Goal — Copy everything in the blog post on personal writing from "Trina, Echo Mountain, July" down to "to categorize ourselves.".

Document —
───

Trina, Echo Mountain, July 2009 (c) CBL
It took me a very long time to join the blogging world. I had been journaling pretty consistently, by hand no less, for over ten years, when I began in Fall of 2008. I am a belly-button gazer extraordinaire. However, as a writer who has published both research-based objective works, as well as very personal essays, I wanted to make sure any public blogging made sense for my professional reputation.
When members of my writing organization, Colorado Authors’ League, met to discuss blogging, we held varying opinions on how personal a professional writer should get in a blog. That night we brainstormed on how to categorize ourselves.
I stewed about that for a couple months, but what I realize now is that I am first and foremost a writer of personal material. I do write about life, so it suits me to blog about my life—even if there are millions of other people who do the very same about their own lives.

Lamberts, 2009, Cabo San Lucas, Mexico
Good personal writing is a gift. When it works, a personal writer can express for us what we can’t seem to express for ourselves. As readers, we find ourselves amazed to discover that somehow somebody else seems to know exactly what we think or can relate to just what we went through.
But personal writing can even go beyond that. I’ve been reading Elizabeth Gilbert’s Eat, Pray, Love out loud to my daughter. When my book club chose to read it one month, within chapters of beginning the book, I knew that my daughter should hear these words that are woven together so well.

───

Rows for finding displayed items
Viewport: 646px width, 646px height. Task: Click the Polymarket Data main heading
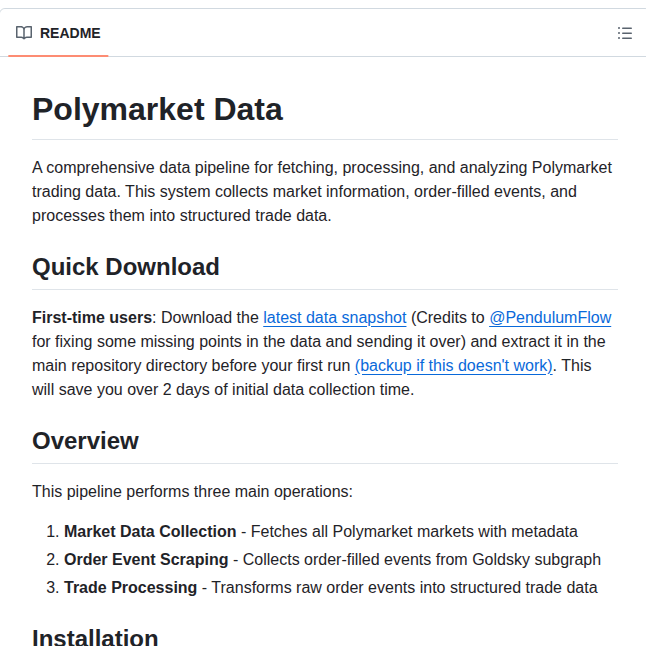click(x=157, y=110)
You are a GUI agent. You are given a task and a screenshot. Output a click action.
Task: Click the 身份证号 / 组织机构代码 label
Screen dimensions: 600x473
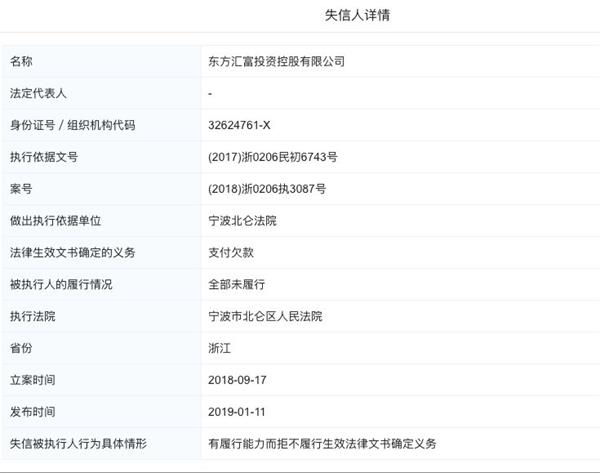(72, 125)
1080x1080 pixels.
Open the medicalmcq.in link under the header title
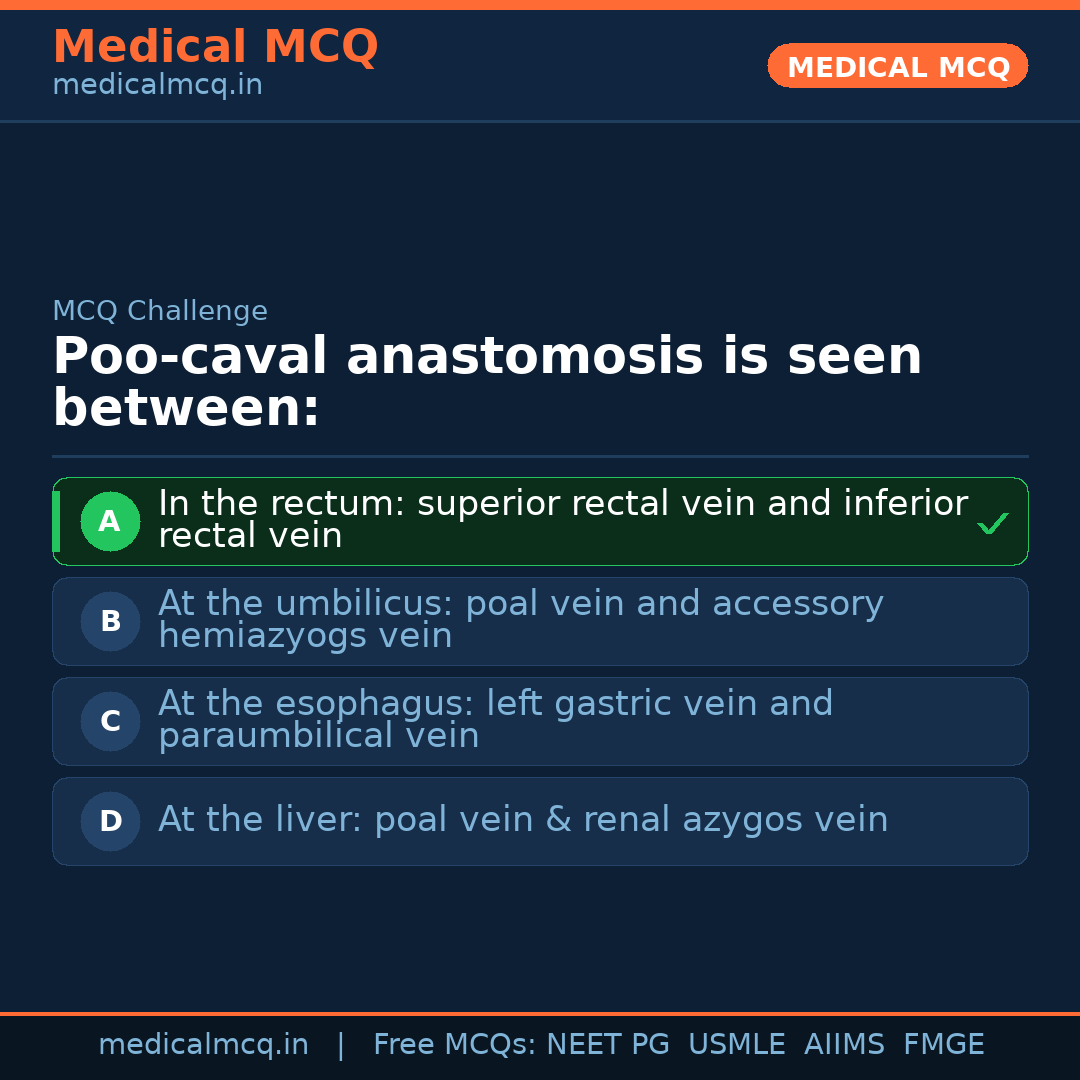(157, 85)
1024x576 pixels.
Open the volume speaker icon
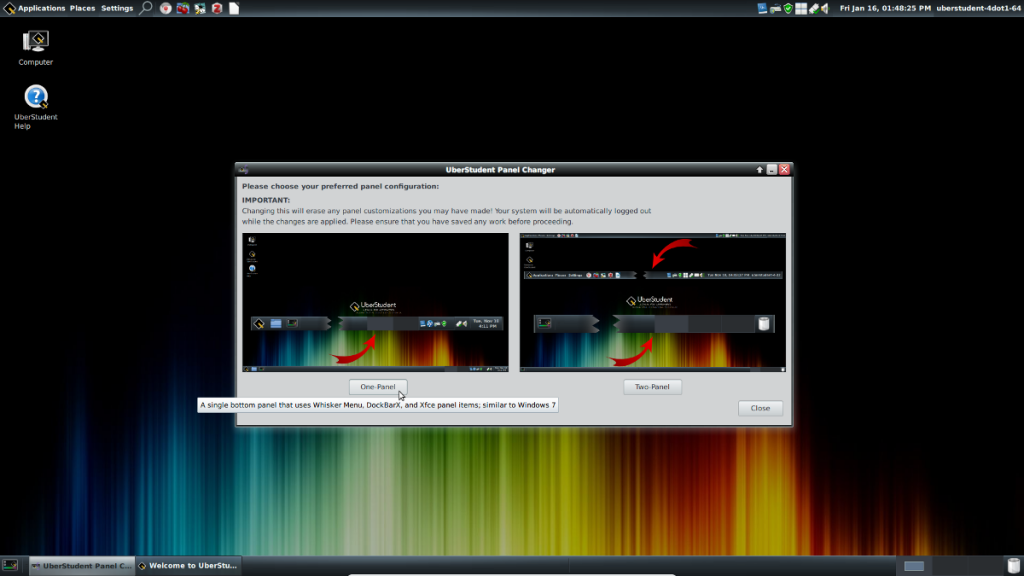[826, 8]
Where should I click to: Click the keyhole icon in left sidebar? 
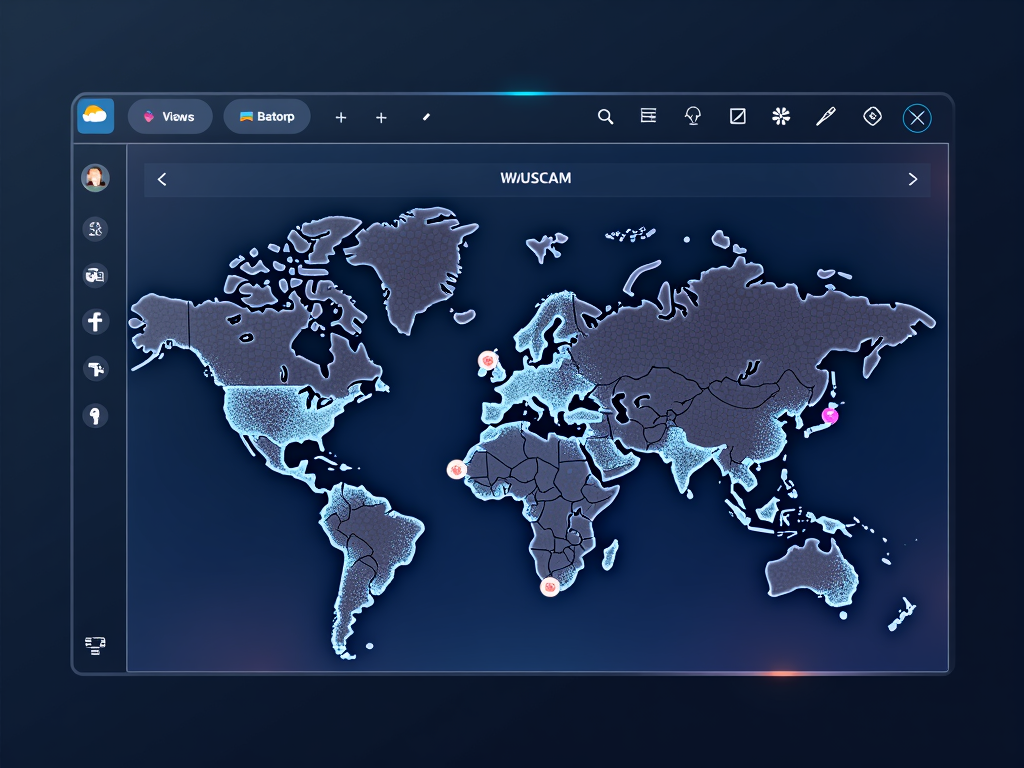[95, 416]
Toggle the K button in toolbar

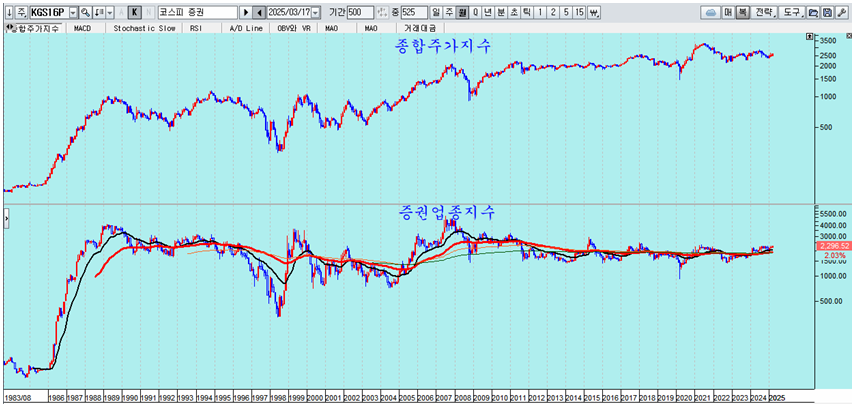point(134,12)

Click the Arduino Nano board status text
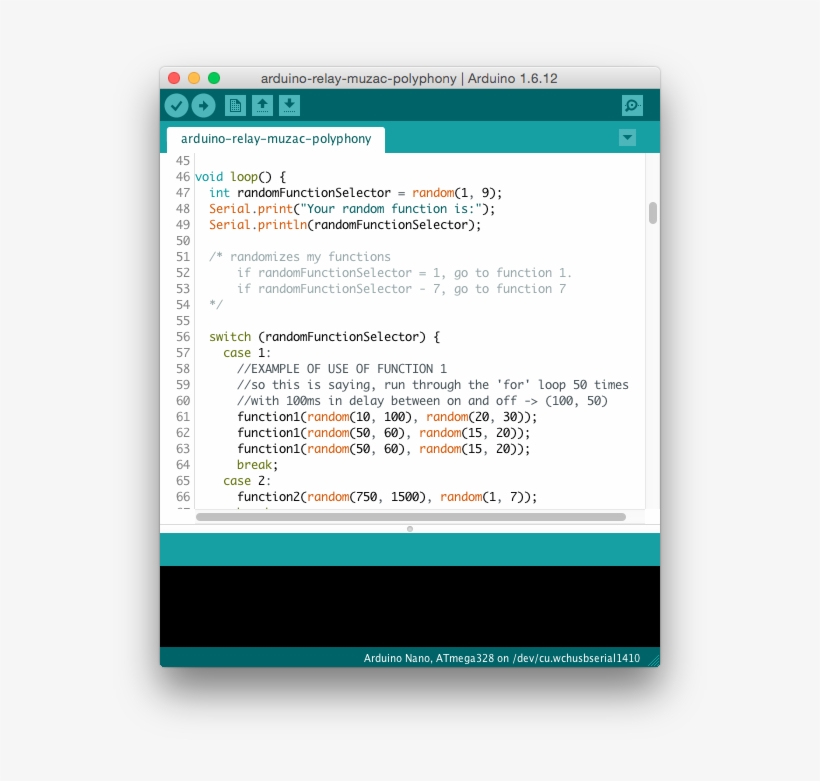(x=501, y=658)
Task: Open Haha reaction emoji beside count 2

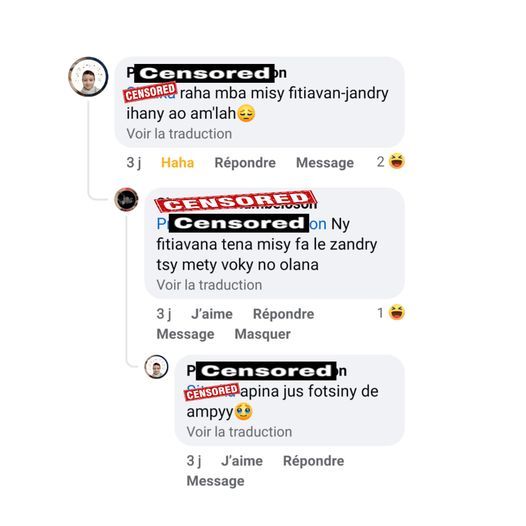Action: [x=397, y=161]
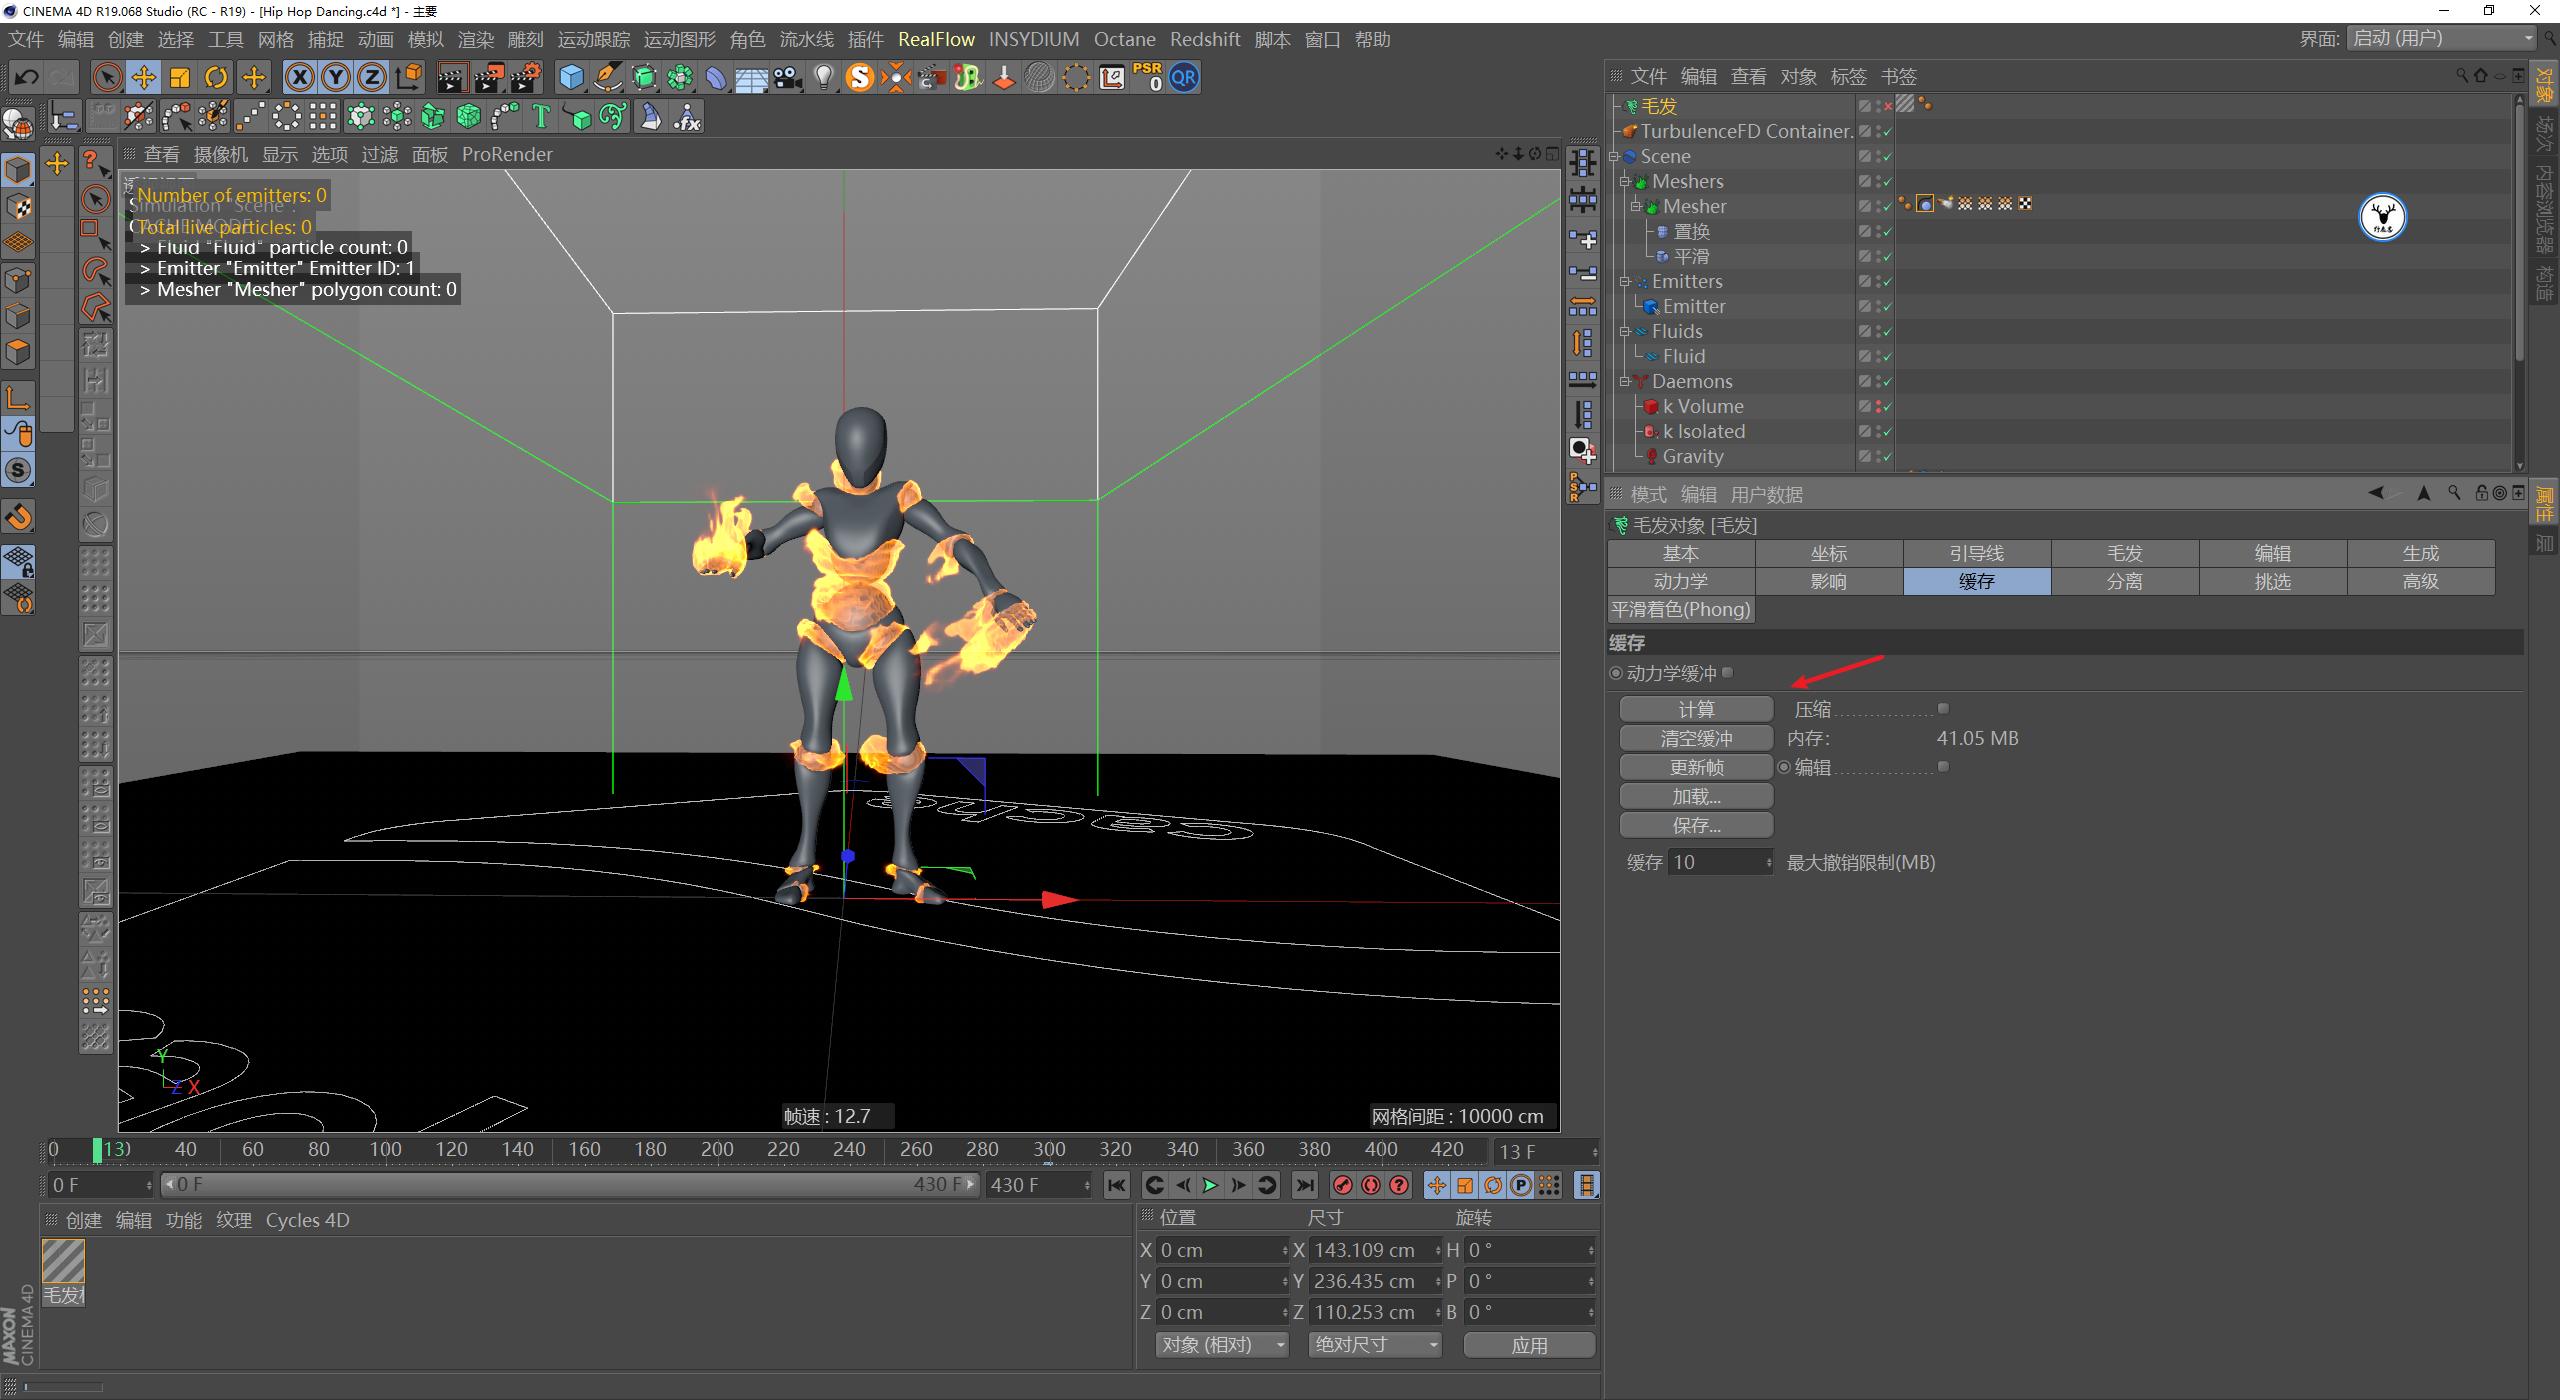The image size is (2560, 1400).
Task: Select the 动力学缓冲 radio button
Action: pyautogui.click(x=1615, y=673)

───

Reply —
Trina, Echo Mountain, July 2009 (c) CBL
It took me a very long time to join the blogging world. I had been journaling pretty consistently, by hand no less, for over ten years, when I began in Fall of 2008. I am a belly-button gazer extraordinaire. However, as a writer who has published both research-based objective works, as well as very personal essays, I wanted to make sure any public blogging made sense for my professional reputation.
When members of my writing organization, Colorado Authors’ League, met to discuss blogging, we held varying opinions on how personal a professional writer should get in a blog. That night we brainstormed on how to categorize ourselves.